* OBJECTIVE 1
Repeat the stretch of the forum thread about cross-examining a witness from "So the defense" through "that makes sense.".
* OBJECTIVE 2
Rewrite only the entries from the first one through the line containing "ABOUT (369, 17)", changing "Policy" to "Guidelines" and leaving everything else unchanged.
-- Start of SOURCE --
Now later on in the story, this case is in court, either in a preliminary hearing or a trial.  The one gang member who was arrested is the defendant.  The dirt cop is on the stand, and no one in the courtroom knows that he is dirty accept for the defendant and his lawyer.  The court thinks that it's just an honest cop testifying to what happened, and how he happened to be in the right place, at the right time to provide back up, even though off duty.

So the defense lawyer is cross-examining the witness on the stand.  He wants to discredit the witness on the stand, to defend his client.   He knows at the witness is actually lying and is a dirty cop.  But he doesn't want to say this directly cause this will just draw more attention to the truth in the investigation.  So he doesn't want to prove that the witness is in collusion with the defendant cause that will could help the prosecution.  But he wants to suggest it allegedly still, if that makes sense.

So how would a lawyer present discrediting the witness?  He has to tell the court that the witness could have been in collusion with the defendant and was actually there as part of the theoretical blood in that was taking place.  The cop has some events in his past, that suggest he is the type to be recruited by a gang possibly, so how would he discredit the witness to the court, whilst at the same time, not throwing the prosecution any bones?


----------



## Sleepwriter (Jul 25, 2016)

How do you think he would go about discrediting the witness?


----------



## ironpony (Mar 24, 2020)

Well I guess it's not worth bringing up in court, cause a judge is going to want to hear more from the defense on just theories, right?


----------
-- End of SOURCE --
-- Start of RECORDS TO PROCESS --
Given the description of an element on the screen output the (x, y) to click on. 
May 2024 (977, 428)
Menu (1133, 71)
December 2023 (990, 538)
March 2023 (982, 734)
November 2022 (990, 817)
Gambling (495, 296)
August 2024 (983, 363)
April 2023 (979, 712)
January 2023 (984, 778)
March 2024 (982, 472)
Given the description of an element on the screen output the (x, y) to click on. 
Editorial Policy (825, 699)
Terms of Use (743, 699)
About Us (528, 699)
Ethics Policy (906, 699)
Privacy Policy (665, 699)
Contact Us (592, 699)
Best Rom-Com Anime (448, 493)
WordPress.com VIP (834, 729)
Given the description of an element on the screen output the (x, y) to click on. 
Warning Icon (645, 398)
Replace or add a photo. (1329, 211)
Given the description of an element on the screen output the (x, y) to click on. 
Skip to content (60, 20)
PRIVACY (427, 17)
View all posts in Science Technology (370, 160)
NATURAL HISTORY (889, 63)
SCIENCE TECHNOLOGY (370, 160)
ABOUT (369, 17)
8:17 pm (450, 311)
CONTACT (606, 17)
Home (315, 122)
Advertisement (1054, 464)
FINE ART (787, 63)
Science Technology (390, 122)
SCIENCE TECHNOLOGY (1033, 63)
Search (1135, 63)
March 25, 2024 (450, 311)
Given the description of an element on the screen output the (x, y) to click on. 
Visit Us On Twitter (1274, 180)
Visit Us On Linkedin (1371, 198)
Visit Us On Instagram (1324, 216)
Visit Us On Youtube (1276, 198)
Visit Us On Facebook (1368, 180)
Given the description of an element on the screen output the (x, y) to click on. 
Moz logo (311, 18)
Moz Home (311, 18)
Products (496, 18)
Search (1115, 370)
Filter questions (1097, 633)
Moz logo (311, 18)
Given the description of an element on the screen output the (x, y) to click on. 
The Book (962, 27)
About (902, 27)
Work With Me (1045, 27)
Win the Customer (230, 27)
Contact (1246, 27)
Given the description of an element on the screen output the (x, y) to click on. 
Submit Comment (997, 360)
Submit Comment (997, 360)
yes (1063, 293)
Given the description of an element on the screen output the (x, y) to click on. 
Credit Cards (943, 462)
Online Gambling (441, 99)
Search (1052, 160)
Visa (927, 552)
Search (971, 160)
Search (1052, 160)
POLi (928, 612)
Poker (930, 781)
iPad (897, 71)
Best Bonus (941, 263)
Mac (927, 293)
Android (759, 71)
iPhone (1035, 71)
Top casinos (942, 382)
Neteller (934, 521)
-- End of RECORDS TO PROCESS --
* TASK SOLUTION 1
So the defense lawyer is cross-examining the witness on the stand.  He wants to discredit the witness on the stand, to defend his client.   He knows at the witness is actually lying and is a dirty cop.  But he doesn't want to say this directly cause this will just draw more attention to the truth in the investigation.  So he doesn't want to prove that the witness is in collusion with the defendant cause that will could help the prosecution.  But he wants to suggest it allegedly still, if that makes sense.

* TASK SOLUTION 2
Given the description of an element on the screen output the (x, y) to click on. 
May 2024 (977, 428)
Menu (1133, 71)
December 2023 (990, 538)
March 2023 (982, 734)
November 2022 (990, 817)
Gambling (495, 296)
August 2024 (983, 363)
April 2023 (979, 712)
January 2023 (984, 778)
March 2024 (982, 472)
Given the description of an element on the screen output the (x, y) to click on. 
Editorial Guidelines (825, 699)
Terms of Use (743, 699)
About Us (528, 699)
Ethics Guidelines (906, 699)
Privacy Guidelines (665, 699)
Contact Us (592, 699)
Best Rom-Com Anime (448, 493)
WordPress.com VIP (834, 729)
Given the description of an element on the screen output the (x, y) to click on. 
Warning Icon (645, 398)
Replace or add a photo. (1329, 211)
Given the description of an element on the screen output the (x, y) to click on. 
Skip to content (60, 20)
PRIVACY (427, 17)
View all posts in Science Technology (370, 160)
NATURAL HISTORY (889, 63)
SCIENCE TECHNOLOGY (370, 160)
ABOUT (369, 17)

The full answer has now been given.